Skip site navigation (1) Skip section navigation (2)

SQL for removing duplicates?

From: <kynn(at)panix(dot)com>
To: pgsql-novice(at)postgresql(dot)org
Subject: SQL for removing duplicates?
Date: 2006-06-13 16:11:41
Message-ID: 200606131611.k5DGBff21012@panix3.panix.com (view raw or flat)
Thread:
Lists: pgsql-novice


Hi.  I'm stumped.  I have a large table (about 8.5M records), let's
call it t, whose columns include x and y.  I want to remove records
from this table so that any pair of values for these two fields appear
only once.  (This will get rid of about 15% of the records in t.)

One simple solution would be something like

  CREATE TABLE tmp AS SELECT DISTINCT ON ( x, y ) * FROM t;
  DROP TABLE t;
  ALTER TABLE tmp RENAME TO t;

This works, but it uses a lot of space.  I would prefer to simply cull
the unwanted records from t, but I just can't figure out the SQL for
it.  Any help with it would be *much* appreciated.

Entries on locating words and elements:

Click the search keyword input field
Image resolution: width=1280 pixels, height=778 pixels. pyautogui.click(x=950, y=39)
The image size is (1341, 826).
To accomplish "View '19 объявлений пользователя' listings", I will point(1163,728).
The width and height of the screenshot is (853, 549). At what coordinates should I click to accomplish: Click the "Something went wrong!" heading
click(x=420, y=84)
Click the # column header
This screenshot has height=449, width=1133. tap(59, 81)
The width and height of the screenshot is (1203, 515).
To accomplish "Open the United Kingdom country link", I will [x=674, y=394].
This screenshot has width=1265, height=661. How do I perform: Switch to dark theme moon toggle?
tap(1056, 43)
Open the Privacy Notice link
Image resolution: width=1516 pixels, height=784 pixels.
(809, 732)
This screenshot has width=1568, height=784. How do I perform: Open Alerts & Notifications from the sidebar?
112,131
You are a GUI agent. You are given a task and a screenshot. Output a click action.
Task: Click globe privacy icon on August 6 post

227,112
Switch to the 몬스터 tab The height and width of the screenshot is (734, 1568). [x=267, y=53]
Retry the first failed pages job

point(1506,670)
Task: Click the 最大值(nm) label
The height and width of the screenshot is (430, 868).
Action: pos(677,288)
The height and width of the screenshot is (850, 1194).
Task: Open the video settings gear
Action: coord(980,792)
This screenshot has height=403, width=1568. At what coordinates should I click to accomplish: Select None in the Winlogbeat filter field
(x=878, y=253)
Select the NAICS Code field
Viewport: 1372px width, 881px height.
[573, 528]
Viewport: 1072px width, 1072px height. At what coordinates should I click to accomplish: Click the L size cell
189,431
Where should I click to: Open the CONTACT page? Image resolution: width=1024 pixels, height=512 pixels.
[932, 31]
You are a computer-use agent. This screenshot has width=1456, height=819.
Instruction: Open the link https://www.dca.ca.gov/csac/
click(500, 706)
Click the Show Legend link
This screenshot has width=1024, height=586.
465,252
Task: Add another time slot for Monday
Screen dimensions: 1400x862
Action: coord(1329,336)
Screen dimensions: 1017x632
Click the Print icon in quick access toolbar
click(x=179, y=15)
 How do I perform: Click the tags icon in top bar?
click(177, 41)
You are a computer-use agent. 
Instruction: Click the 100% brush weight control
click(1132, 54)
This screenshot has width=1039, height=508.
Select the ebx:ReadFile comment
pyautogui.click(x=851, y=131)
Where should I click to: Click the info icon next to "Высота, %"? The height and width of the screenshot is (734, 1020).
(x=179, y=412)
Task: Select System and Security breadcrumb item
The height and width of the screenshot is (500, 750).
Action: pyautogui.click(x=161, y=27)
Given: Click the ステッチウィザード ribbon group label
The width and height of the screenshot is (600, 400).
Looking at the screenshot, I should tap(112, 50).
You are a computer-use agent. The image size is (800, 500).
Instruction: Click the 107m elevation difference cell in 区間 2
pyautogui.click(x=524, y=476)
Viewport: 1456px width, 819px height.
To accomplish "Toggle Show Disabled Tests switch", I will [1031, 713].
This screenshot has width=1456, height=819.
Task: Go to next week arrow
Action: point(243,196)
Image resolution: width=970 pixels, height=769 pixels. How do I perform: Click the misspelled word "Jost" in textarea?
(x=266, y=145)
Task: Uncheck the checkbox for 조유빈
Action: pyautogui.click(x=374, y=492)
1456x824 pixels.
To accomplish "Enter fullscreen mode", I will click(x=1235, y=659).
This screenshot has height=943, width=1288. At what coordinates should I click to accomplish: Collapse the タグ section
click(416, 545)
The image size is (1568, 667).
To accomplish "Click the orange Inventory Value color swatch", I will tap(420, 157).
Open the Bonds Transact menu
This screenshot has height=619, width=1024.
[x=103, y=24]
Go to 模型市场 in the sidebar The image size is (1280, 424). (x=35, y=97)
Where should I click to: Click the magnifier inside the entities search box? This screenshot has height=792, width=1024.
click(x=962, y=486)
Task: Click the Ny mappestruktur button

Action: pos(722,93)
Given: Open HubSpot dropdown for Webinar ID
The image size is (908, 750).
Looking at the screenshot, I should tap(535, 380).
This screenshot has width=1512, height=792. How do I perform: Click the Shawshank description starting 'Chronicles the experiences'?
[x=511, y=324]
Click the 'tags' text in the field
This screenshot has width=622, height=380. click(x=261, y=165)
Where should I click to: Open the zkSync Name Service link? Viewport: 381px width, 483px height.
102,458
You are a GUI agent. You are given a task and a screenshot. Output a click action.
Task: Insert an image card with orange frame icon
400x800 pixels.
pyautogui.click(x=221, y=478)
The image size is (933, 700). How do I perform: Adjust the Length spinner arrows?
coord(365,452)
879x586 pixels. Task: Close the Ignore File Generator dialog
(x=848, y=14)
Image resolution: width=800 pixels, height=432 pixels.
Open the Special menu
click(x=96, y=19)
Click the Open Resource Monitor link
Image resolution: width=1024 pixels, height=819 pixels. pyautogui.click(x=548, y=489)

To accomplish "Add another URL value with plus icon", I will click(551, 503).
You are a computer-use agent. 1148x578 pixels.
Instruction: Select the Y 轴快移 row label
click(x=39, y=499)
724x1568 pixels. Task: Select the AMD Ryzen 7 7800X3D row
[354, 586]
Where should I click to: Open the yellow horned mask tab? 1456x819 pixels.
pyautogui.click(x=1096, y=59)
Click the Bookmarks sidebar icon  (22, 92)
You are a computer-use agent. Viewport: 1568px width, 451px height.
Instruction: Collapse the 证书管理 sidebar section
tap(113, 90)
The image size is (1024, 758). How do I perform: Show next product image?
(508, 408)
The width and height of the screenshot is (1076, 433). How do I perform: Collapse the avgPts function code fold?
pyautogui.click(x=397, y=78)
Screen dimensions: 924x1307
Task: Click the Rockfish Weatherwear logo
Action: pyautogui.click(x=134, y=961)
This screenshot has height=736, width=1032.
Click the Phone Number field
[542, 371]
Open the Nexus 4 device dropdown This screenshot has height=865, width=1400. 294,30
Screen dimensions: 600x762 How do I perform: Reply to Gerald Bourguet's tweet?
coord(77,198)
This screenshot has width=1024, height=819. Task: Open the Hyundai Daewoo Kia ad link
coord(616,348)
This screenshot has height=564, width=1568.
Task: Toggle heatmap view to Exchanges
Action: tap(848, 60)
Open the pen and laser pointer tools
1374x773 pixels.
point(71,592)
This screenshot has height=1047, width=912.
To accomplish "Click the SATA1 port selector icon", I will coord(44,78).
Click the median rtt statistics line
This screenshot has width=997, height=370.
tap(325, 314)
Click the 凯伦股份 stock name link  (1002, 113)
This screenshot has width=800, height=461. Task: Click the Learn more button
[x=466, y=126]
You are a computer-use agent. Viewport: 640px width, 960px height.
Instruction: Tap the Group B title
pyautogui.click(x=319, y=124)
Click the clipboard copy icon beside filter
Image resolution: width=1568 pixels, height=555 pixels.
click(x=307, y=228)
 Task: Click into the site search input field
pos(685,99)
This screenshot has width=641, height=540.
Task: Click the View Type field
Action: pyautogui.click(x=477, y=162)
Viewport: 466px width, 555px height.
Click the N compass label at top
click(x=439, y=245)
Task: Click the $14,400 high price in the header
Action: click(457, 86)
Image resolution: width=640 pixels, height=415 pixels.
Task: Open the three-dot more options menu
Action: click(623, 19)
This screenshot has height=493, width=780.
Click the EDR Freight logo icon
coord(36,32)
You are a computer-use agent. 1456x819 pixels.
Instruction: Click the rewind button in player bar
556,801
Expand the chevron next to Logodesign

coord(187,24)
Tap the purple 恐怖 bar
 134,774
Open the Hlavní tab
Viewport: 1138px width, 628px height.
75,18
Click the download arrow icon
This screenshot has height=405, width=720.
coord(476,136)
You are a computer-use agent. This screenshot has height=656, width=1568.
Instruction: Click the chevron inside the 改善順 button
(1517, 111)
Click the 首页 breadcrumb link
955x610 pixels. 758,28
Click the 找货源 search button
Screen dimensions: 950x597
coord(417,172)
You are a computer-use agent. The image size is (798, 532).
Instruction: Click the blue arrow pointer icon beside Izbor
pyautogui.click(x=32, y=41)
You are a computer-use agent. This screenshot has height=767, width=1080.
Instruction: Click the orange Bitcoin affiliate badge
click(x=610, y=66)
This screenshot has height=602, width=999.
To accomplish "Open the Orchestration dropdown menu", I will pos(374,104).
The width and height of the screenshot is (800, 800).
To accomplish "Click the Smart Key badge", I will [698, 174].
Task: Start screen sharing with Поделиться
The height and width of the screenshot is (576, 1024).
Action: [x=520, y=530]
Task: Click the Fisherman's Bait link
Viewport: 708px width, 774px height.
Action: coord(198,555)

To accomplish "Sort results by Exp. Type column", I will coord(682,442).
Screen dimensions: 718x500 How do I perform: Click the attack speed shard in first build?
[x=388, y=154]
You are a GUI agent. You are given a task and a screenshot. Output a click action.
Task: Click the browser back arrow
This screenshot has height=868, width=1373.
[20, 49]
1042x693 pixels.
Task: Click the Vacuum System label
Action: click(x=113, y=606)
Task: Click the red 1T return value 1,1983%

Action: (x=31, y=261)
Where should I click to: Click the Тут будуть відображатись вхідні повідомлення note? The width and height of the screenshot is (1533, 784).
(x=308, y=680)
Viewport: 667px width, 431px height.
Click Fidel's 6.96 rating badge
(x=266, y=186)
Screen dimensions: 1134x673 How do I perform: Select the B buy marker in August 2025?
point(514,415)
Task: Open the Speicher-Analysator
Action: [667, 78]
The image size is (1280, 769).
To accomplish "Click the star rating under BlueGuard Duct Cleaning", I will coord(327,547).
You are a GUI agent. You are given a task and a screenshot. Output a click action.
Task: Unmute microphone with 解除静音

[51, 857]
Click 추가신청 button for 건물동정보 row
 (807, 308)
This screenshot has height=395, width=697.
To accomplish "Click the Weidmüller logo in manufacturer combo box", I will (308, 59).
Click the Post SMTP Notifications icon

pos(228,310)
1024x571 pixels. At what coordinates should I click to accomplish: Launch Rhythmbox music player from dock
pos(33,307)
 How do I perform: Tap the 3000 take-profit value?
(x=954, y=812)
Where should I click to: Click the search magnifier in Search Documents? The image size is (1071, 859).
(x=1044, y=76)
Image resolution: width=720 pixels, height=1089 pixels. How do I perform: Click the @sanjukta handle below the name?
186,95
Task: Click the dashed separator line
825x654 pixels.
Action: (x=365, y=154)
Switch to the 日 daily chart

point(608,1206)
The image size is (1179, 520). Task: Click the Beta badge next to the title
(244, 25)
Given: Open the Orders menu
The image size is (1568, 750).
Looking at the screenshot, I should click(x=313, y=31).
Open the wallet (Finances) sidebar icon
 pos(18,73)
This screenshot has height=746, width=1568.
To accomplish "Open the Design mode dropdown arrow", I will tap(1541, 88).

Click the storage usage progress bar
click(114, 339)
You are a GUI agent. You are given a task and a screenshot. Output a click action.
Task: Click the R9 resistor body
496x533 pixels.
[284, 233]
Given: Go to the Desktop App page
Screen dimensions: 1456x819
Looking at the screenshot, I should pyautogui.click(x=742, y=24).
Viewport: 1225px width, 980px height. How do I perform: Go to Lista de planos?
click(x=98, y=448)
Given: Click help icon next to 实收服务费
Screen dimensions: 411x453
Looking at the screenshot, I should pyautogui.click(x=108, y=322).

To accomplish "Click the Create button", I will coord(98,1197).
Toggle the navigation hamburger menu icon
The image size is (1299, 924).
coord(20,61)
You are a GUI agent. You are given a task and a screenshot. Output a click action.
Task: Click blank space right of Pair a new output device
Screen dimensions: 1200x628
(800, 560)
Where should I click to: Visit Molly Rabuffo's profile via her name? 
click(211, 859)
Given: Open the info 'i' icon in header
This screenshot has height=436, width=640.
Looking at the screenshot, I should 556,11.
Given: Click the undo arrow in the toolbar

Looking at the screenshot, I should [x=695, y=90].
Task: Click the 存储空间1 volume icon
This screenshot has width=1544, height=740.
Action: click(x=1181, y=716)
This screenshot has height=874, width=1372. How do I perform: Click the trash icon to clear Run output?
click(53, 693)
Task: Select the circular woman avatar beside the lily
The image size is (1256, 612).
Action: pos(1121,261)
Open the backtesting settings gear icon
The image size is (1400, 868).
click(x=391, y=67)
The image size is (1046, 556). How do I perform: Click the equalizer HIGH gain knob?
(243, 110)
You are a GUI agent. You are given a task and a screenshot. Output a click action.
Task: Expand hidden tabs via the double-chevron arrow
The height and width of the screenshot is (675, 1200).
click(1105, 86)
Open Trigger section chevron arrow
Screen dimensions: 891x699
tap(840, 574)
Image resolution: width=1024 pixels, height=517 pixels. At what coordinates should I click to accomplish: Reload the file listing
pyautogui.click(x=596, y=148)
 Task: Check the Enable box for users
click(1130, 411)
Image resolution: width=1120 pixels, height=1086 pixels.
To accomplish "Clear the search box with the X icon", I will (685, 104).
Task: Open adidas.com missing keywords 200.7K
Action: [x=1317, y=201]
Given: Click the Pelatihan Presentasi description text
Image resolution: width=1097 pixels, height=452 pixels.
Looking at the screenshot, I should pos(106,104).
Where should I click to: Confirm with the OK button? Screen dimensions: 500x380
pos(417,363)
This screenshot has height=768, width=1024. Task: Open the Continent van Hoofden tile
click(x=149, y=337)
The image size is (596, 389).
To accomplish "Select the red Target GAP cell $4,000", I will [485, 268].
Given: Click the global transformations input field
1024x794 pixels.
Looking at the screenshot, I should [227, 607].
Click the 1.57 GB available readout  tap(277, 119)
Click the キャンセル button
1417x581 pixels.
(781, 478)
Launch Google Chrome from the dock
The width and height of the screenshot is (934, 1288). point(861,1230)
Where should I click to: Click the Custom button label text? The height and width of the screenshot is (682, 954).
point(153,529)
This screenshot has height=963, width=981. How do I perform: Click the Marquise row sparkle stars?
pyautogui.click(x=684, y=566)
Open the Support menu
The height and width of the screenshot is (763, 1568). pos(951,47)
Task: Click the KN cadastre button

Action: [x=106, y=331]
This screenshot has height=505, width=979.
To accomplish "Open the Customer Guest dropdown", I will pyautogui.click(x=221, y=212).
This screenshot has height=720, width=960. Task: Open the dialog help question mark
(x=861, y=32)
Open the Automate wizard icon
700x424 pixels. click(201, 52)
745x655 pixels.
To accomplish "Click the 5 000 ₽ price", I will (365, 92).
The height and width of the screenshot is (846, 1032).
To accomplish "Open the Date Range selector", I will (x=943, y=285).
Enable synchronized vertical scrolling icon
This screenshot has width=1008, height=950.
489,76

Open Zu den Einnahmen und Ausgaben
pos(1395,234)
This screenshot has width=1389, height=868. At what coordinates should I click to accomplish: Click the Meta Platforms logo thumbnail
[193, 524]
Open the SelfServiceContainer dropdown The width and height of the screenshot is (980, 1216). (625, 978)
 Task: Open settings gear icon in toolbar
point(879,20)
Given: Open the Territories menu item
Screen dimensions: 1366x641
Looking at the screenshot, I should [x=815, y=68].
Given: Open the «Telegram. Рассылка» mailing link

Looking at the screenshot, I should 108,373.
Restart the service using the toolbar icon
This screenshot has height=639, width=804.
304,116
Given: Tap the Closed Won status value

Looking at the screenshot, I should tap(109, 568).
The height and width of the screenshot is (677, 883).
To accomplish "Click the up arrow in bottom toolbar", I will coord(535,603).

Requirement> Quote the forum post on removing duplicate records, beginning at "One simple solution" and stopping after "be *much* appreciated.".

In response>
One simple solution would be something like

  CREATE TABLE tmp AS SELECT DISTINCT ON ( x, y ) * FROM t;
  DROP TABLE t;
  ALTER TABLE tmp RENAME TO t;

This works, but it uses a lot of space.  I would prefer to simply cull
the unwanted records from t, but I just can't figure out the SQL for
it.  Any help with it would be *much* appreciated.